2025年3月26日(水)

教養としての中東情勢

2025年3月11日

 イスラエルはもう1つの自治区であるヨルダン川西岸でも大規模攻撃を続け、ここ20年で初めて戦車も投入した。これまでにパレスチナ住民55人が死亡、約4万人が難民化した。

 国連によると、「2000年代初めのインティファーダ(反イスラエル闘争)以降、最長の作戦」だ。背景には「ガザの停戦に不満を持つ極右政党をなだめるため」という首相の思惑があるとされる。

「血の海辺」で乾杯

 ネタニヤフ首相の強硬姿勢を支えているのが米国のトランプ大統領から強力な後押し受けている、という自信だ。首相は大統領の「ガザ所有」提案には当初こそ戸惑いを見せたが、今は全面的に賛同。世論調査によると、イスラエル国民の8割以上が提案を支持している。

 当のトランプ大統領は先月末、自身のSNSに生成人工知能(AI)を用いたとみられる映像を投稿した。廃墟と化した街に高層ビルが立ち並び、海辺は「中東のリビエラ」風に様変わり。札束の舞う大通りには黄金のトランプ氏の巨像や実業家イーロン・マスク氏も登場、プールサイドではトランプ氏とネタニヤフ首相のくつろぐ姿も映し出された。

 ガザではパレスチナ住民4万8000人以上が犠牲になっており、この無神経な映像に対する批判が世界中から湧き上がったが、大統領は意に介していない。しかし、この映像を皮肉った何本かのAI動画が拡散しているのを知っているのだろうか。

 動画の1つでは、海パン姿の大統領とネタニヤフ氏が砂浜で乾杯しているところが映っているが、海の色は血のように真っ赤だ。明らかに多数の血が流れた場所を暗示するものだろう。その不気味な海を背にマスク氏が玩具のロケットで遊ぶ様子も見える。

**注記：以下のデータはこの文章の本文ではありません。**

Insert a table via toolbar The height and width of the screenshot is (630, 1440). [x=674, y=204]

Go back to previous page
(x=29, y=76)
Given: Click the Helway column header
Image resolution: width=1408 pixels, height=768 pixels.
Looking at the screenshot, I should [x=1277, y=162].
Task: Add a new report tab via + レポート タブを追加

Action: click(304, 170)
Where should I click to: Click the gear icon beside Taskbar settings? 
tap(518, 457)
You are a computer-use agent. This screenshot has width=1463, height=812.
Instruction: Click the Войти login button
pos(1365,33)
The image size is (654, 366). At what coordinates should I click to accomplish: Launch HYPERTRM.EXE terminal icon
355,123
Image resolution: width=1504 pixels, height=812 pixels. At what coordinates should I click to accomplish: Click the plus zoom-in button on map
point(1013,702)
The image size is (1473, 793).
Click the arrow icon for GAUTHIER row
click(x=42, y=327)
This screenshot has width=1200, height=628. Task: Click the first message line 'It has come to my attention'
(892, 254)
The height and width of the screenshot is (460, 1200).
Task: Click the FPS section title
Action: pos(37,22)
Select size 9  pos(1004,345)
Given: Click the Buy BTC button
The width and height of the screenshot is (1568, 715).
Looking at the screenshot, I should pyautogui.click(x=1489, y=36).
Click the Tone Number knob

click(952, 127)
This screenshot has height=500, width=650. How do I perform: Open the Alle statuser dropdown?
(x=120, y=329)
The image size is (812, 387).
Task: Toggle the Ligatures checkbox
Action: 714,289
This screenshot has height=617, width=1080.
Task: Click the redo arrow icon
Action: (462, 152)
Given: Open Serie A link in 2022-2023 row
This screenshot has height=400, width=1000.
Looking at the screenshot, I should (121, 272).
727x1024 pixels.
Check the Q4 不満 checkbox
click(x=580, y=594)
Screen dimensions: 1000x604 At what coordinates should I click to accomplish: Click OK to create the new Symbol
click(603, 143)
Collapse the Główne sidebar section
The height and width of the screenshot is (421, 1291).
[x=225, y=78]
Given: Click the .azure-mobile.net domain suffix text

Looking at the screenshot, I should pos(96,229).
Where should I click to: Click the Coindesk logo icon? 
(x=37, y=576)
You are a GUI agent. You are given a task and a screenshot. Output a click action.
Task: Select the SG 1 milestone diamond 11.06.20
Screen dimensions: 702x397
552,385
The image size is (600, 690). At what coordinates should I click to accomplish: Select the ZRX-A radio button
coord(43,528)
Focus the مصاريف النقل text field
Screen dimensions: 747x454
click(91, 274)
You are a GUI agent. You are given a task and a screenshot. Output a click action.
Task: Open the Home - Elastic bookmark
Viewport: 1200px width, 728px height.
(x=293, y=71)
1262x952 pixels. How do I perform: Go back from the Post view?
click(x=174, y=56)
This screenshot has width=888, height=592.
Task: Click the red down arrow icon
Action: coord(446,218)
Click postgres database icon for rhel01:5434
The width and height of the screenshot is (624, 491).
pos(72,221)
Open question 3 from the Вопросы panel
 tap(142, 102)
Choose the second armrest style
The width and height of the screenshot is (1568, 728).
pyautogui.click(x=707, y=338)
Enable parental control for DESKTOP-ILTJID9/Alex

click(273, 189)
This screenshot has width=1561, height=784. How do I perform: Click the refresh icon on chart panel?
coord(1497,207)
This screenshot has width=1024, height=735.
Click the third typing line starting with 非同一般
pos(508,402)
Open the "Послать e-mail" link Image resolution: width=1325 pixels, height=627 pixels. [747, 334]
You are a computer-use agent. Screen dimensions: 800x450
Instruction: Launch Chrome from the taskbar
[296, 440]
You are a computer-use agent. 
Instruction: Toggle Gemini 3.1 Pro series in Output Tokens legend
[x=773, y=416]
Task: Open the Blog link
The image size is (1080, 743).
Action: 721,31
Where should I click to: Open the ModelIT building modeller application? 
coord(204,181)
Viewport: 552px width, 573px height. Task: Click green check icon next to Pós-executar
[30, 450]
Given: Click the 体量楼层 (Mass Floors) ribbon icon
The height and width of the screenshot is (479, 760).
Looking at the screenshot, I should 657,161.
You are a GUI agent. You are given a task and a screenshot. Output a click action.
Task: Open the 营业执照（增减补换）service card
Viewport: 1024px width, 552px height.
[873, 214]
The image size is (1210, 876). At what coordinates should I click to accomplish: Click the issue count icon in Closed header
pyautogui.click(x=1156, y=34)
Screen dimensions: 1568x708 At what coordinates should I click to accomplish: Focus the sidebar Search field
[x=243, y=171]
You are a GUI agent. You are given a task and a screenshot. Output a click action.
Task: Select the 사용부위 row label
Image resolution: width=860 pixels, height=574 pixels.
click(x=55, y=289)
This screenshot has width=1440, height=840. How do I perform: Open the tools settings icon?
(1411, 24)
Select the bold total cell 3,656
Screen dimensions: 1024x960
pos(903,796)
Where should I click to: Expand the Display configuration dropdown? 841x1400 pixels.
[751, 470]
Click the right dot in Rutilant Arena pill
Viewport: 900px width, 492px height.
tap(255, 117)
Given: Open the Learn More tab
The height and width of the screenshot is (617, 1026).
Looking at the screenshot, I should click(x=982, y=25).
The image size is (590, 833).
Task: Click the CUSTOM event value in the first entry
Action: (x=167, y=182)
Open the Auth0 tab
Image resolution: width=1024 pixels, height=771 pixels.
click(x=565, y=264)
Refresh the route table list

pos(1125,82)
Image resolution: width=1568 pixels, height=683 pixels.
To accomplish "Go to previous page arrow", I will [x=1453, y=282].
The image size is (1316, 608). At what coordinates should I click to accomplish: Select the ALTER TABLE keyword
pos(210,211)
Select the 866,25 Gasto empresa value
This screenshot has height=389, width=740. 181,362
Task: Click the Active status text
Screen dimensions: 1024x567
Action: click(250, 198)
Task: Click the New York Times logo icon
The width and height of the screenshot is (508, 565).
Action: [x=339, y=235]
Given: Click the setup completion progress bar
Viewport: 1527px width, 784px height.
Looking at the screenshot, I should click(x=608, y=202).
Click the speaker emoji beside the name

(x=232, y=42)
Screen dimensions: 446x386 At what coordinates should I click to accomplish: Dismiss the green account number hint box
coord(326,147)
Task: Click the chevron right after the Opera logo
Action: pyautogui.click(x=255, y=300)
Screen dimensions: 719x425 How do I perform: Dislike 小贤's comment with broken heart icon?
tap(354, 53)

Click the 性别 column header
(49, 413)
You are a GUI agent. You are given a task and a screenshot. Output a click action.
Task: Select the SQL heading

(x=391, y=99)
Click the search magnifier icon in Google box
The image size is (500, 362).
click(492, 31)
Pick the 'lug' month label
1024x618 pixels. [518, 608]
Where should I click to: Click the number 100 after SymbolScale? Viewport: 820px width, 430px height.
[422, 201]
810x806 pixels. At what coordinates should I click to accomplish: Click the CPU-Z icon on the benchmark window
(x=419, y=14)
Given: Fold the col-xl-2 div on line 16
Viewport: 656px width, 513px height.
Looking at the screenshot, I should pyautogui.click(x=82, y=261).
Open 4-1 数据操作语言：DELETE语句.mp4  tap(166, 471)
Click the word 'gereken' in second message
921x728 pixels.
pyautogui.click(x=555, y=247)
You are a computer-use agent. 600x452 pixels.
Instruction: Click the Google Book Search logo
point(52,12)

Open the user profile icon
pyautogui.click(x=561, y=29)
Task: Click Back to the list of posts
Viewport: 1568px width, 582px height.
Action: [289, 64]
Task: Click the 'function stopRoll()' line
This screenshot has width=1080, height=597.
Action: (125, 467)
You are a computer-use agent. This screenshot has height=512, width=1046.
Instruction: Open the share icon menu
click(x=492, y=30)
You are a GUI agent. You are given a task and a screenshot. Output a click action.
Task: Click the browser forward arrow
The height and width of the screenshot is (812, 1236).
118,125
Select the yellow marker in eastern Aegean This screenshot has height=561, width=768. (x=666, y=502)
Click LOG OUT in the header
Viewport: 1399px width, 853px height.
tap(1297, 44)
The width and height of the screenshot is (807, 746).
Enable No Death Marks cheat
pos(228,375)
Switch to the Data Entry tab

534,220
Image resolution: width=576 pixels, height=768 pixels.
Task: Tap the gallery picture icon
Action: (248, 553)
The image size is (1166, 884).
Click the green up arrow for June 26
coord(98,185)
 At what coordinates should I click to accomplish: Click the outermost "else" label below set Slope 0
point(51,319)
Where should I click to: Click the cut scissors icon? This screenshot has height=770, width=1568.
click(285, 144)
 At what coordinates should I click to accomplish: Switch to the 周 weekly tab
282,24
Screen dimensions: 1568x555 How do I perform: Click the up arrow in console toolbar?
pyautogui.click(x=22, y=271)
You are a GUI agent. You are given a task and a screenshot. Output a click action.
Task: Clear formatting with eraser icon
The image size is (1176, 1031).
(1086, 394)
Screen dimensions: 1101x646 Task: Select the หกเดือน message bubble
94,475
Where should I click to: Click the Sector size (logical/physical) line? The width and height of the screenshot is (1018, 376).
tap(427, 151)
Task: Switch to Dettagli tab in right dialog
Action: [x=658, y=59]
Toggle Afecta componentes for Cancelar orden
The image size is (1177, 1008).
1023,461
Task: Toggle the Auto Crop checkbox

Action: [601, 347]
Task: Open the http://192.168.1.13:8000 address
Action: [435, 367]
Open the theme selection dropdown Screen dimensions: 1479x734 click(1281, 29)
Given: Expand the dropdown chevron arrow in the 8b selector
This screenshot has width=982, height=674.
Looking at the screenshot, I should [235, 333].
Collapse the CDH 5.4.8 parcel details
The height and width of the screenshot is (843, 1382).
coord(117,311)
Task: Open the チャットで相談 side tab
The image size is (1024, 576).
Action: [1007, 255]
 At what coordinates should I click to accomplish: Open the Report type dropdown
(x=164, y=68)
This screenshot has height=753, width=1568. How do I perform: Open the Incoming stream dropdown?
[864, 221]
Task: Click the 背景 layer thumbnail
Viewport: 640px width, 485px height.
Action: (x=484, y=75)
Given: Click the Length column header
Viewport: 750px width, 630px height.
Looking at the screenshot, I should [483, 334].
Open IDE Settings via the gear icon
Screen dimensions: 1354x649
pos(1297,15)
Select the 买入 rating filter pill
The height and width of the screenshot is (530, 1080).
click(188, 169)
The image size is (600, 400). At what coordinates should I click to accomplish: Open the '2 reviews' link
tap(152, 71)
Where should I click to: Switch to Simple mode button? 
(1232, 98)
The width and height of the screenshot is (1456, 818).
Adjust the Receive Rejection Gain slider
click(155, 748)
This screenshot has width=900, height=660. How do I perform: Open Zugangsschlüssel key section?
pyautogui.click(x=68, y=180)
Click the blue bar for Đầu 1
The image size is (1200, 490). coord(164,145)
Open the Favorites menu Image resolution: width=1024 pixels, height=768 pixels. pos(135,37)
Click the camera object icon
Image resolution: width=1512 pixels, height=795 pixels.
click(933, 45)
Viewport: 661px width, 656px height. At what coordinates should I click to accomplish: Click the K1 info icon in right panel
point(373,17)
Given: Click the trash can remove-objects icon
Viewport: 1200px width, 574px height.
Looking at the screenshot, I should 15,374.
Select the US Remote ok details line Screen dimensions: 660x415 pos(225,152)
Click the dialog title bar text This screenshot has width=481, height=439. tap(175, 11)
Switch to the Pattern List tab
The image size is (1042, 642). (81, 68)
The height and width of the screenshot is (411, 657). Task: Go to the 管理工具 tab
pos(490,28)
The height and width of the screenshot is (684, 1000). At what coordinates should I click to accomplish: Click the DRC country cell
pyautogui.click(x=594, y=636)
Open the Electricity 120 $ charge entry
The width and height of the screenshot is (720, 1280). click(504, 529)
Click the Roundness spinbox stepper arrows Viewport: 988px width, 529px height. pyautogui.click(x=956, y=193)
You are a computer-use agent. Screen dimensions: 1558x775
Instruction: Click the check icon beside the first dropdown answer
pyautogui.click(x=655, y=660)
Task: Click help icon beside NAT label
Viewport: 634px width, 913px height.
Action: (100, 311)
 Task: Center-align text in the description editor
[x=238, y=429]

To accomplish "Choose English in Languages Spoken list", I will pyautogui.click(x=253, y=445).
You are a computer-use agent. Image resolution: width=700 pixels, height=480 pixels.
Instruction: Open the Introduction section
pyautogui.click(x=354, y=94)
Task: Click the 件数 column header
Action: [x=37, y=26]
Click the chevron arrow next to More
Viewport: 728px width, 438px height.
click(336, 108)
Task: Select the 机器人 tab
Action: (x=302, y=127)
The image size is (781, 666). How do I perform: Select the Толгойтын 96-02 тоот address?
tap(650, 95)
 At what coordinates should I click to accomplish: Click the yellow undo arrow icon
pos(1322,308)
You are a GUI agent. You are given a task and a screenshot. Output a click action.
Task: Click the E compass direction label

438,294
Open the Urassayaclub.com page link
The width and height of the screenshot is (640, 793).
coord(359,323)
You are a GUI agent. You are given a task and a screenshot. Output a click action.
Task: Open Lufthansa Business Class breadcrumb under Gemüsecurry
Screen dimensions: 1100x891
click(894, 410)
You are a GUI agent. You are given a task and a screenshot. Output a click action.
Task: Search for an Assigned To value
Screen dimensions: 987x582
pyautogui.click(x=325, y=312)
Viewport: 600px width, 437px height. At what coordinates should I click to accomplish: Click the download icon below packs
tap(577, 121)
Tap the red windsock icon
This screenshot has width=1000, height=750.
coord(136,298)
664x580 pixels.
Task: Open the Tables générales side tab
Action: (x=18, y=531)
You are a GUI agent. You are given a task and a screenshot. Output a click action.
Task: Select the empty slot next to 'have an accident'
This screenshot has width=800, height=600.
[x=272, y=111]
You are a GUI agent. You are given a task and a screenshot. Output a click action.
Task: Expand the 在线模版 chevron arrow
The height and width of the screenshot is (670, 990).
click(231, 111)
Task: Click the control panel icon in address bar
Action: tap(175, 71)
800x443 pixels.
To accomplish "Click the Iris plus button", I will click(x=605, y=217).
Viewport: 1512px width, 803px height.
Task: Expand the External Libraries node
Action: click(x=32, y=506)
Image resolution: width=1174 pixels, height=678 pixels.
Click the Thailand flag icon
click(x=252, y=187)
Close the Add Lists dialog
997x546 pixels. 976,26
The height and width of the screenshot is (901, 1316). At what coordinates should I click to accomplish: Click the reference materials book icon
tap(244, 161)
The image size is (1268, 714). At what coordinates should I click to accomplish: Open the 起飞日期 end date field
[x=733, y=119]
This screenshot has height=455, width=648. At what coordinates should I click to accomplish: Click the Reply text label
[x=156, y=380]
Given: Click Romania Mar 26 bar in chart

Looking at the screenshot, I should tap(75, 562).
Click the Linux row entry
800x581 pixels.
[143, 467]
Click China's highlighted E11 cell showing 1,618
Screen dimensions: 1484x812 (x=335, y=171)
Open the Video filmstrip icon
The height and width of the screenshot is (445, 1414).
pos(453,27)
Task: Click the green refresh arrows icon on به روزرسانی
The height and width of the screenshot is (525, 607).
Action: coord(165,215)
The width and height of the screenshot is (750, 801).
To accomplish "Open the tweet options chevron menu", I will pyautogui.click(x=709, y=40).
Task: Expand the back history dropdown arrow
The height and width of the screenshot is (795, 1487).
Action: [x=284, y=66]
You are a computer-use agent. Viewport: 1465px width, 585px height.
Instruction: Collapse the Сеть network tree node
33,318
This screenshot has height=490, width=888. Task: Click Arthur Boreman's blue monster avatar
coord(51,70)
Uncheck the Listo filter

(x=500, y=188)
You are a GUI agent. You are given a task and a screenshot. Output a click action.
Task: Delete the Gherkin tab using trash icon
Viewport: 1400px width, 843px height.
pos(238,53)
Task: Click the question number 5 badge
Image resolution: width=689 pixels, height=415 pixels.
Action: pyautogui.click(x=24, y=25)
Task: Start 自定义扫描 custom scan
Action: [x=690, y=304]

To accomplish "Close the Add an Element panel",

 動画が出回る中、大統領はこのほど、ハマスに対し人質全員の解放をあらためて要求。「解放しなければ地獄を見る」と警告した。

 だが一方で「テロリストとは交渉しない」という米国の原則を破り、ハマスとの直接交渉に踏み切った。ボーラー人質問題大統領特使がカタールでハマス幹部と接触したのだ。これを知ったイスラエルが激怒、両国にすきま風が吹いたと報じられている。

“究極の選択”に直面したアラブ諸国

 トランプ大統領の「ガザ所有」提案に対応を迫られているのが220万人のパレスチナ住民の移住先と名指しされたヨルダンやエジプトなどのアラブ諸国だ。大統領は両国に対し、住民受け入れを拒否すれば、援助を見合わせる可能性を示唆して圧力を掛けている。

 ヨルダンは米国から年間16億5000万ドル(約2500億円)、エジプトも14億3600万ドルの援助を受け取っており、重要な収入源だ。それでも、大量のパレスチナ人の受け入れは両国にとって人口構成比や安全保障面で承服しかねるものだ。ヨルダンは難民も含め人口の70%がパレスチナ人であり、これ以上のパレスチナ人の流入は同国を一段と不安定にさせかねない。